DATA FOR THIS TASK:
▬▬▬▬▬▬▬▬▬▬

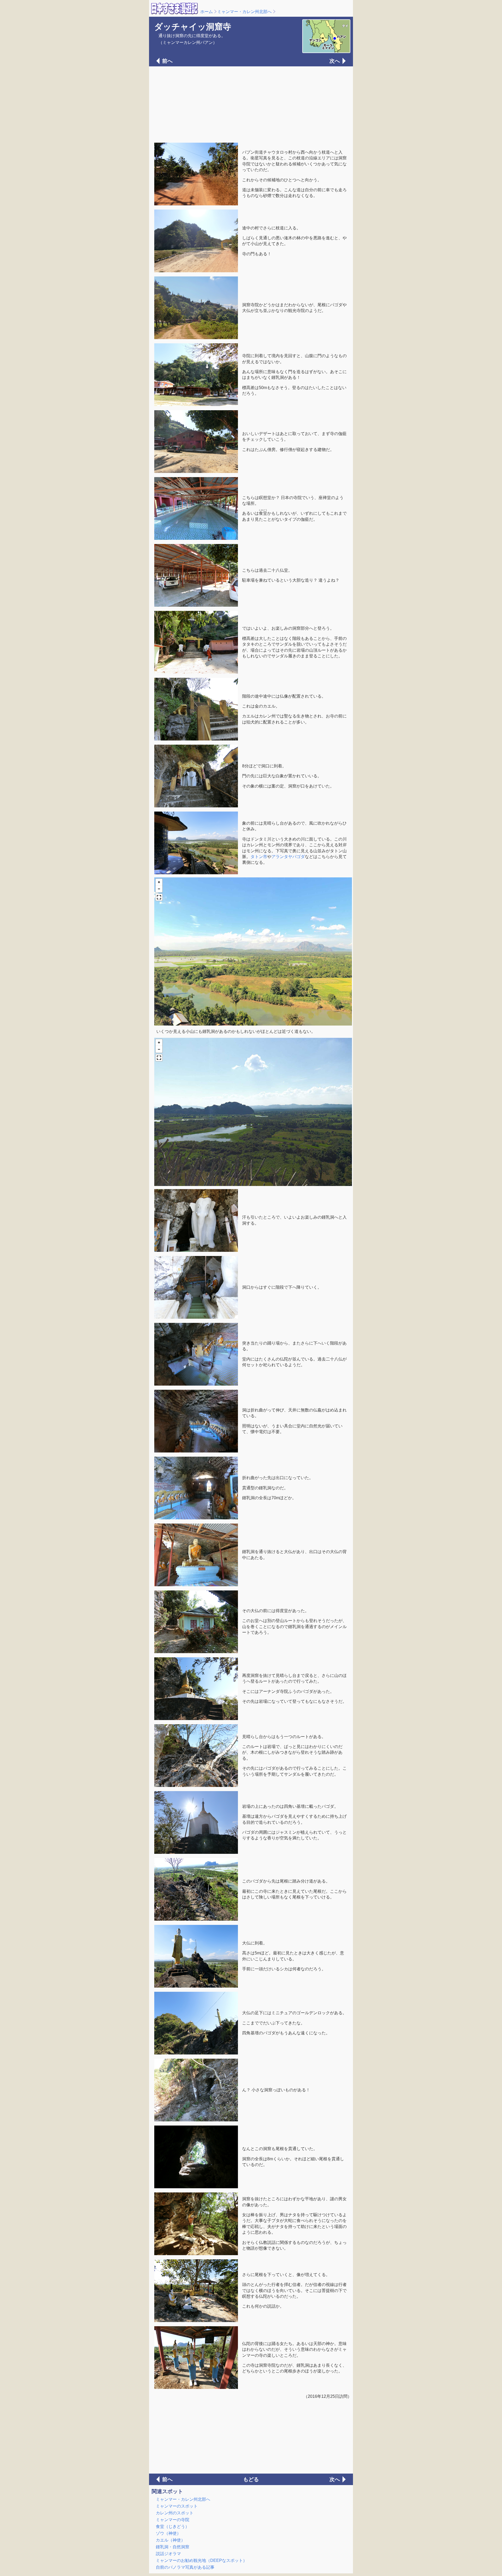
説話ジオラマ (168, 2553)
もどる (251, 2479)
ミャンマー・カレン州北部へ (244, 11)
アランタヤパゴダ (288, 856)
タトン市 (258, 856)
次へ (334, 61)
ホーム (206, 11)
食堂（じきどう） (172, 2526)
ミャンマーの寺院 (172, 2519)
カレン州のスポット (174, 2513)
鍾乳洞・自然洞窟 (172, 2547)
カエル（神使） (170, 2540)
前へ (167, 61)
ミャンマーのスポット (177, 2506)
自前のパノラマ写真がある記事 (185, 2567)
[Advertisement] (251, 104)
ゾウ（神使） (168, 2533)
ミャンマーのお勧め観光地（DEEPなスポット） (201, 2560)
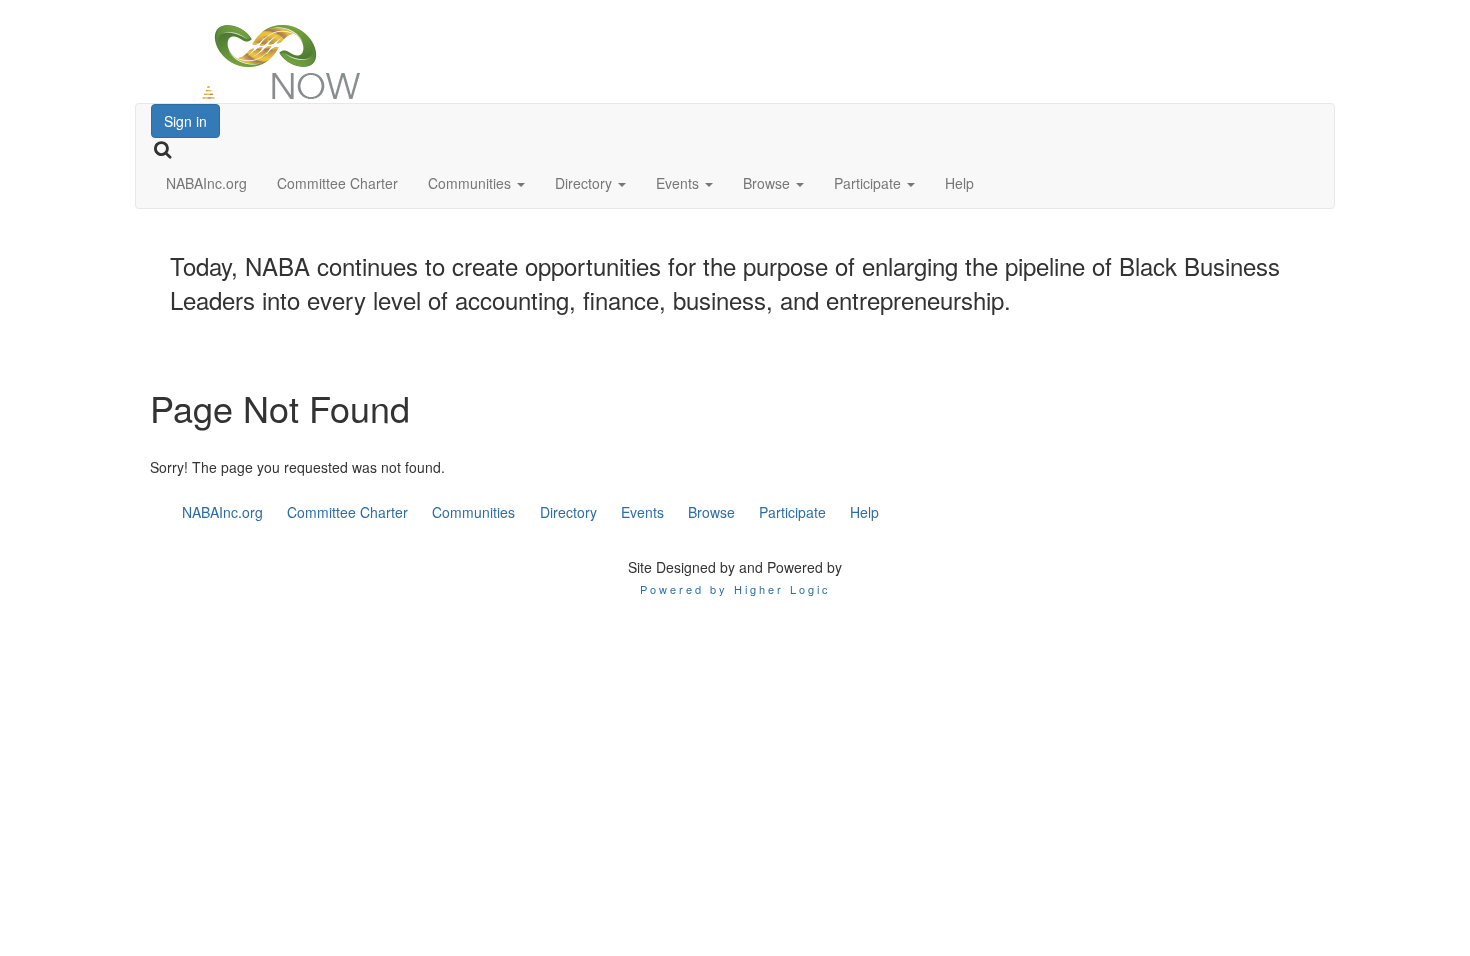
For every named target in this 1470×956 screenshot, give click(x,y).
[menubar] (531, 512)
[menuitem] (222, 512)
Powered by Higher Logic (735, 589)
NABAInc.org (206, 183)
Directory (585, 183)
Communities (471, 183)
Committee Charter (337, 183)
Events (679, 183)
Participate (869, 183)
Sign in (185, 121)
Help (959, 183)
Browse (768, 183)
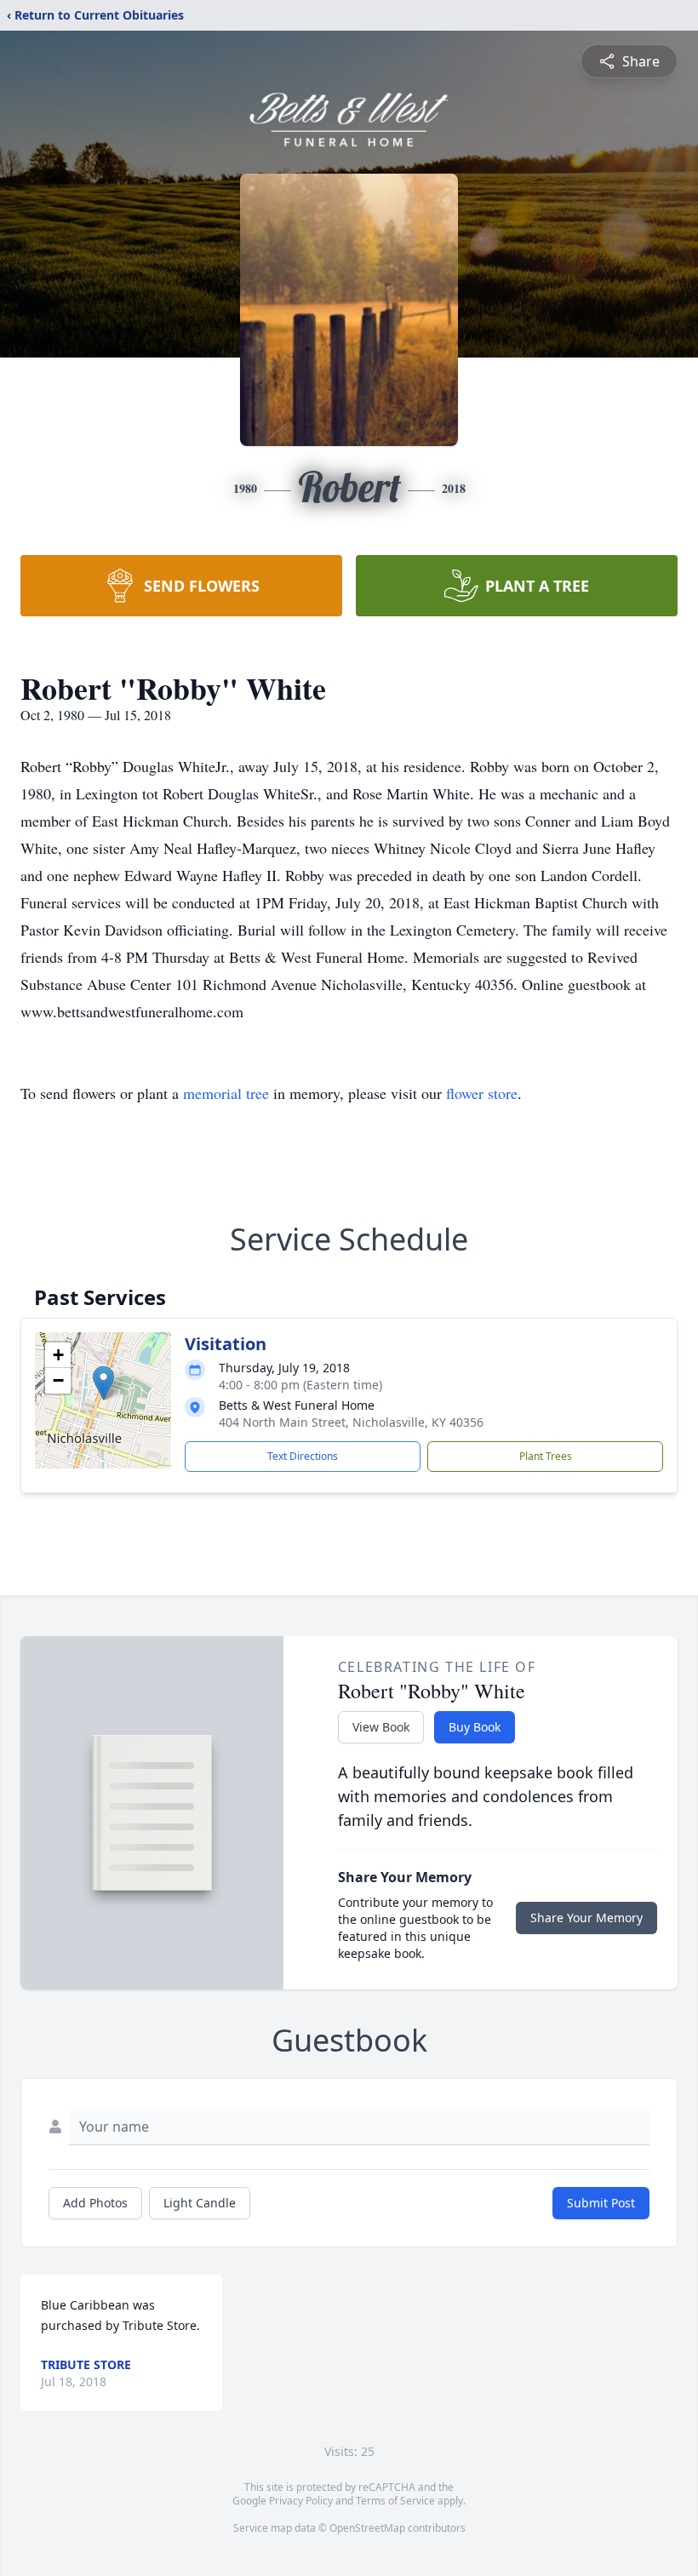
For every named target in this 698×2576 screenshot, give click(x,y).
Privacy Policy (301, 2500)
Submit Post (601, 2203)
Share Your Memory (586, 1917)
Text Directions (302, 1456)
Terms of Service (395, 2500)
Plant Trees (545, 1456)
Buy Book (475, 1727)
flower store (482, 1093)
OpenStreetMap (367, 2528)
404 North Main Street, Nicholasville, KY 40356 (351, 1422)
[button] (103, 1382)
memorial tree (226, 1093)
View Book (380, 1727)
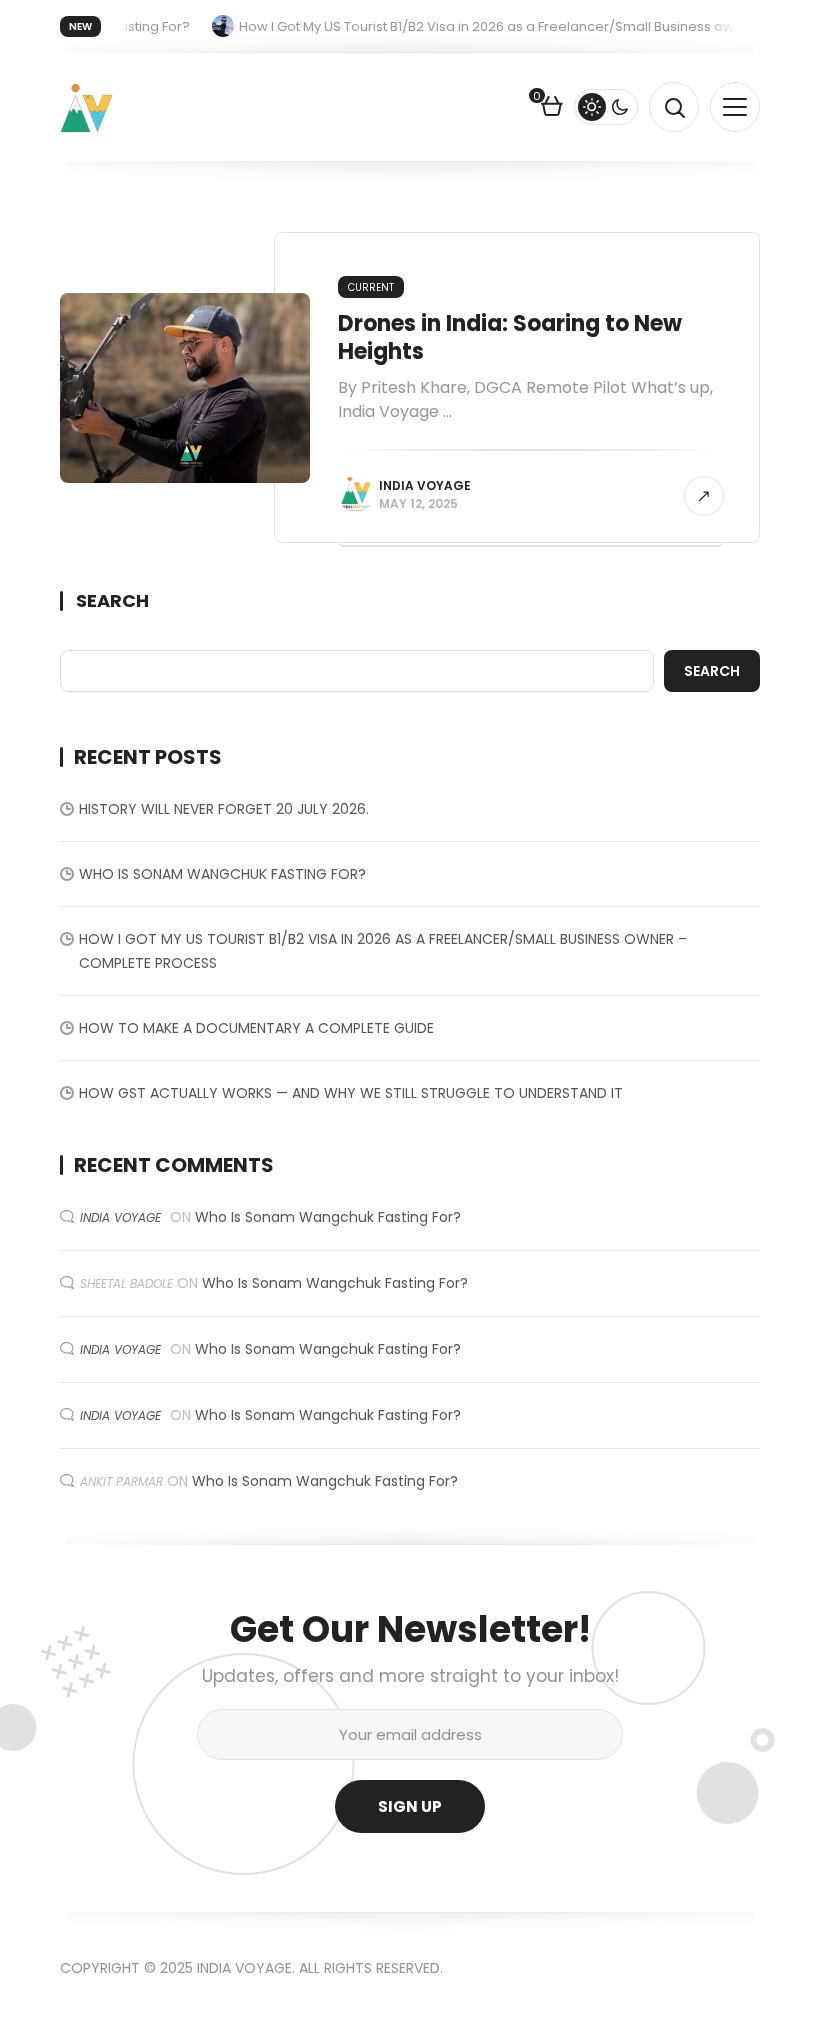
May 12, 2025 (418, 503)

▬▬▬▬▬▬▬▬▬▬

WHAT IS EXPECTED: Your task is to reproduce exactly the lines from the one that holds "404 North Main" to the last line of the listing, and only those, omitting the pictures.

THE COMPLETED TASK:
404 North Main Street, Nicholasville, KY 40356 (351, 1422)
[button] (103, 1382)
memorial tree (226, 1093)
View Book (380, 1727)
May 12, 2025 (418, 503)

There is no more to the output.